-------- RECORD EXCERPTS --------
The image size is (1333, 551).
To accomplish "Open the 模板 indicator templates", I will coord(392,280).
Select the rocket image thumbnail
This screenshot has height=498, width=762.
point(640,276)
--------
DIRECTION
Can you present every line of the entries above as a numbered list, leaving out any blank lines?

REPLY TO THE TASK
1. The image size is (1333, 551).
2. To accomplish "Open the 模板 indicator templates", I will coord(392,280).
3. Select the rocket image thumbnail
4. This screenshot has height=498, width=762.
5. point(640,276)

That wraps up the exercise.